Who Are These For, and Why Compare Them?
Both scooters live in the broad "commuter" world, not the "drag race your friends at midnight" scene. They top out around typical European scooter speeds, carry similar rider weights, and are meant to fold, lift and fit under desks rather than dominate off-road trails.
The key difference is philosophy. The LAMAX eCruiser SC30 aims at the serious daily commuter: the person doing longer urban or suburban trips, often over tired roads, who values comfort and stamina over flashy stats. The HIBOY S2 Nova is very much the budget city runabout: shorter ranges, smoother asphalt, more about not walking than about redefining your commute.
Why compare them?

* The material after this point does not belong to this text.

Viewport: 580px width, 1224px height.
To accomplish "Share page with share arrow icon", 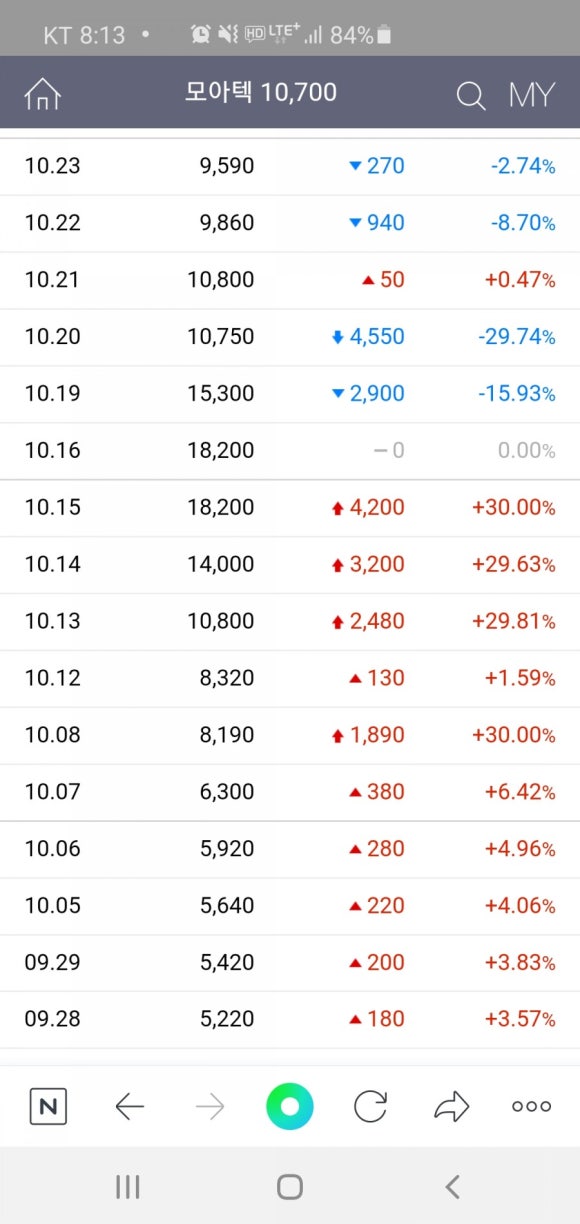I will pos(451,1106).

Because a lot of riders stand exactly on this fork in the road: do you pay more upfront for a "proper" transport tool with range and comfort, or do you save money now and accept a few compromises, telling yourself you don't really ride that much? The answer changes quite a lot once you put real kilometres on the clock.
Design & Build Quality
Pick up the LAMAX and it feels like a piece of transport hardware, not a toy. The frame is thick, the welds look reassuringly boring (which is a compliment), and nothing rattles when you give it the inevitable test shake in the hallway. The wide handlebar gives you an instant "grown-up scooter" impression - more bicycle-like stance than narrow-bar rental buzzbox.

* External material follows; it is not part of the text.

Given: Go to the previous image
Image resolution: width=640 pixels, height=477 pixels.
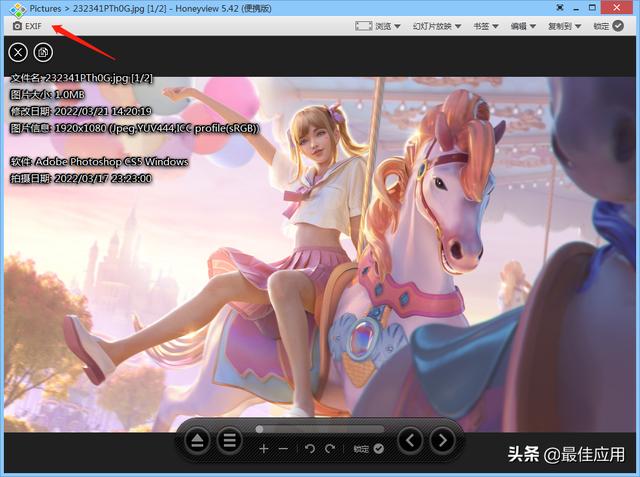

The HIBOY is visually clean and modern too: stealthy matte finish, neatly routed cables and a compact, tidy frame. In the hand, though, it feels a bit more "cleverly cost-optimised" than overbuilt. Not flimsy, but the kind of scooter where you instinctively promise yourself you'll check the stem bolts once in a while. Long-term riders reporting occasional stem play aren't exactly surprising.

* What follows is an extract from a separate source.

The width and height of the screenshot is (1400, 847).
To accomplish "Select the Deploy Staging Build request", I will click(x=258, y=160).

Design choices tell you what each brand prioritised. LAMAX went for large air-filled tyres, dual suspension and a reinforced rear mudguard that doesn't buzz like a cheap snare drum. The deck is generously rubberised and confidence-inspiring in wet shoes. With the HIBOY, you get that hybrid wheel approach-solid front, air rear-plus a simple rear suspension unit and sturdy drum brake housing. It's neat engineering for the money, but you can see where pennies were saved: smaller wheels, less material, lighter overall feel.
In daily use, the LAMAX feels like it will age gracefully; the HIBOY feels like you'll want to keep an occasional eye on things. One is "buy once, use for years;" the other is "great while it lasts, just don't abuse it."
Ride Comfort & Handling
This is where the SC30 quietly takes the gloves off. Full suspension front and rear combined with large pneumatic tyres means it doesn't just roll over rough tarmac-it glides over it. After a few kilometres of broken cycle lanes and casual cobblestones, your knees will know exactly which scooter you're on. On the LAMAX, you arrive with your coffee still inside the cup.
The wide bars dramatically improve stability. At speed, the scooter feels planted rather than twitchy, and quick swerves around potholes or pedestrians feel controlled. You stand tall, balanced, with enough deck space to offset your feet in a relaxed "surfer" stance. On long rides-half an hour or more-you feel like the scooter is doing the work, not your joints.
The HIBOY, by contrast, is very much a city-smooth-surface machine. The rear air tyre and spring do a decent job of taking the sting out of cracks and minor imperfections, but that solid front wheel relays every sharper hit to your wrists. On nice asphalt, it feels nimble and fun; once you hit patched roads, tram tracks or proper cobbles, you'll start mentally mapping "avoid this street in future." It's rideable, just busier-and more fatiguing-over distance.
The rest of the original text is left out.